The festival features a mix of local and leading performers and artists, and it starts on Saturday with short pop-up performances from four musicians at venues across the village – 20-minute sets featuring French horns and sax players to set the mood for the week.

St David’s Church is one of the hubs for the live music across the festival, starting with a performance by Hamish Hawk and Josh Fuschs on Saturday, followed by rockabilly music – and gin tasting – with Raeburn Heights in the Railway Inn.

The excellent Withered Hand take to the stage at the church hall on Monday followed by the first of the big shows on Tuesday – a line-up that includes Mach, Yorkston, Jobson and Jupitus. No surprisingly, it’s already sold out.

Liz Lochhead is joined on stage for a midweek evening of poetry in the company of Hollie McNish and Michael Pedersen.

The sold-out signs are back in use on Thursday (July 25) for a smashing gig which includes Noakes, Jupitus, Jobson and Mach among others; an eclectic night that should be rich in entertainment, music and humour.

Local band Astral Suns perform on the Friday with Mari Campbell scheduled for next Saturday.

The festival also spotlights a huge number of local artists whose studios are open to the public across the week.
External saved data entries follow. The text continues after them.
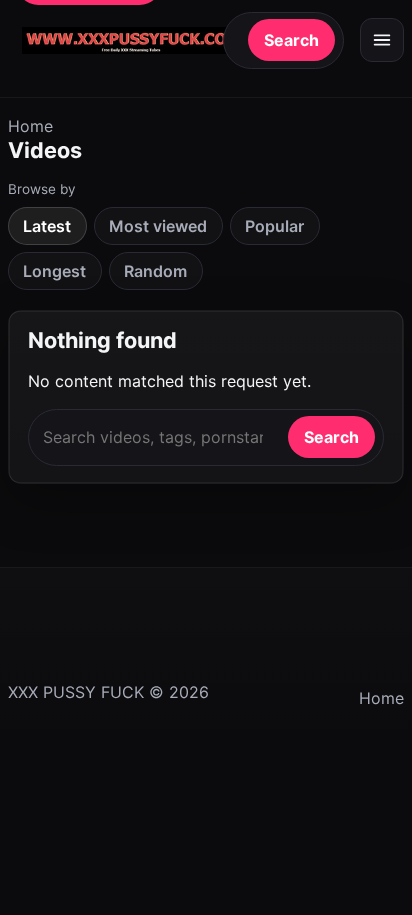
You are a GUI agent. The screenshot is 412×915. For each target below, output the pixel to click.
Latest (47, 226)
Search (291, 40)
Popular (274, 226)
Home (30, 126)
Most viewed (158, 226)
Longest (54, 271)
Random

Added Dougi: “People don’t need tickets to view the art and a real attraction will be the ability to visit 20 different galleries and studios within a 15-minute walk from one end of the village to the other.“

There is also all-day street food at Temple car park on Saturday, and a host of workshops to learn new skills.

They cover everything from raku pottery to working with sea glass and driftwood, and an opportunity to take your steps into writing under the guidance of Liz Lochhead.

And for anyone with an artistic touch, there’s a chance to enter the festival’s big painting challenge.

This year also the marks the 300th anniversary of the publication of Daniel Defoe’s Robinson Crusoe. Artist Roger Palmer will be giving a talk in the local library following his recent exhibition which examined the blurring of facts between Alexander Selkirk and Crusoe.